Excerpt to read —
Leading MEP argues that disputes with UK, Swiss and other potential Horizon Europe associates show how political science policy really is – and that Parliament must be involved in future negotiations
Let’s not beat around the bush: science policy is political.
The academic community has expressed its dismay about the lingering issues impeding the association of the UK and Switzerland to the Horizon Europe Programme. Concerns about the resultant undermining of long-standing partnerships and uncertainty for consortia under Horizon Europe are highlighting the real-world consequences of political decisions.
However, don’t be naive. The academic stakeholders suppose that scientific collaboration should not be political and that therefore Horizon association should not be part of political negotiations. Even though science should not be political, science policy very much is.

Exercise set —
[1] In the Horizon Europe excerpt, what reasoning leads academic stakeholders to conclude that Horizon association should stay out of political negotiations? Answer in one or two sentences.
[2] Answer these questions from the Horizon Europe excerpt, one line each:
(a) Which two countries face lingering issues over association to the Horizon Europe Programme?
(b) Who does the opening summary say must be involved in future negotiations?
(c) What two concerns has the academic community raised about the consequences of these issues?

Recorded information —
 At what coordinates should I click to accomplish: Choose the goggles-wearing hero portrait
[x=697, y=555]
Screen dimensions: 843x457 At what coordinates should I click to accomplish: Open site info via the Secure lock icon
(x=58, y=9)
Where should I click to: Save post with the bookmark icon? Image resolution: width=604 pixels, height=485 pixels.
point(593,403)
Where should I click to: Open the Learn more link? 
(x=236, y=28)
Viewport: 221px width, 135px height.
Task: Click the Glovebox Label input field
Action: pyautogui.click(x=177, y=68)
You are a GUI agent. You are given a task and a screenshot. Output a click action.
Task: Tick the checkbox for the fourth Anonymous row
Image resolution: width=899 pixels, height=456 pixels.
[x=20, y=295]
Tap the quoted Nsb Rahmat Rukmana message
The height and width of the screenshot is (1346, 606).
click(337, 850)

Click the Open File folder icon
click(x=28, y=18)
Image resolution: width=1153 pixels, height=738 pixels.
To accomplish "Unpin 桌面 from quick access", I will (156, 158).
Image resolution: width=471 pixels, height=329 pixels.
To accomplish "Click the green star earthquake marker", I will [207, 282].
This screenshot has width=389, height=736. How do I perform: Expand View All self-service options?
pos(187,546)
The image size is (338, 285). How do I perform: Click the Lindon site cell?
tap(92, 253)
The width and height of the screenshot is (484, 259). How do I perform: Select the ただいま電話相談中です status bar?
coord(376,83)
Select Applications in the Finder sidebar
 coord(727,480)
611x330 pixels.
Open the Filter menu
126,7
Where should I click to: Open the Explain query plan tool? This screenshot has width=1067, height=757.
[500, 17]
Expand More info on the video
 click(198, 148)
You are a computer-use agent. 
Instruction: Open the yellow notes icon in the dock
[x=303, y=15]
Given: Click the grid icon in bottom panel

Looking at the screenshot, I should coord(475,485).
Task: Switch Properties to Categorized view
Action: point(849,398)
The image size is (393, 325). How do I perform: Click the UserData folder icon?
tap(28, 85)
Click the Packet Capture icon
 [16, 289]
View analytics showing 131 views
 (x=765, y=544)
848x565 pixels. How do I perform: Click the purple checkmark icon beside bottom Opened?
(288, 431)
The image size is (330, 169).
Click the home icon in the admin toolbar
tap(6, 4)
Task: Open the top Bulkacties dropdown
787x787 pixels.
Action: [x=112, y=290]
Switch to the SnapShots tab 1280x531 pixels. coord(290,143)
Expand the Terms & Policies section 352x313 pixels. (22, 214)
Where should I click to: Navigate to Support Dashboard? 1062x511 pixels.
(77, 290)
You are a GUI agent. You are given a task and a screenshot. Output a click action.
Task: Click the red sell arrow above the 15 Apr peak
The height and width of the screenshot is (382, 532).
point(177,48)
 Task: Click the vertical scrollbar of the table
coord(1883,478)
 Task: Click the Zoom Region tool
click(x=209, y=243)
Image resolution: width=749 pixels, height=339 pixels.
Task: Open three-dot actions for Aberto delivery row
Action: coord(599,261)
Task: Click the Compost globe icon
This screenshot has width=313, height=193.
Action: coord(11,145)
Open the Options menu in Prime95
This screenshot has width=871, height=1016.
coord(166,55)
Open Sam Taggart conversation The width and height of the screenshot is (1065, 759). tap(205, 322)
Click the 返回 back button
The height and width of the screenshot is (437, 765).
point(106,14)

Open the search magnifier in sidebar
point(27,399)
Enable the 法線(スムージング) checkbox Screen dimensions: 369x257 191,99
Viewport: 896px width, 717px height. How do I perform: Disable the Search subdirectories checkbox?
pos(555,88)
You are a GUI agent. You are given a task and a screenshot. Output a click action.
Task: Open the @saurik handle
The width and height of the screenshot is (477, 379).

Solutions to each task —
[1] Academic stakeholders suppose that scientific collaboration should not be political. From that, they conclude that Horizon association should not be part of political negotiations.

[2]
(a) The UK and Switzerland.
(b) Parliament.
(c) The undermining of long-standing partnerships and uncertainty for consortia under Horizon Europe.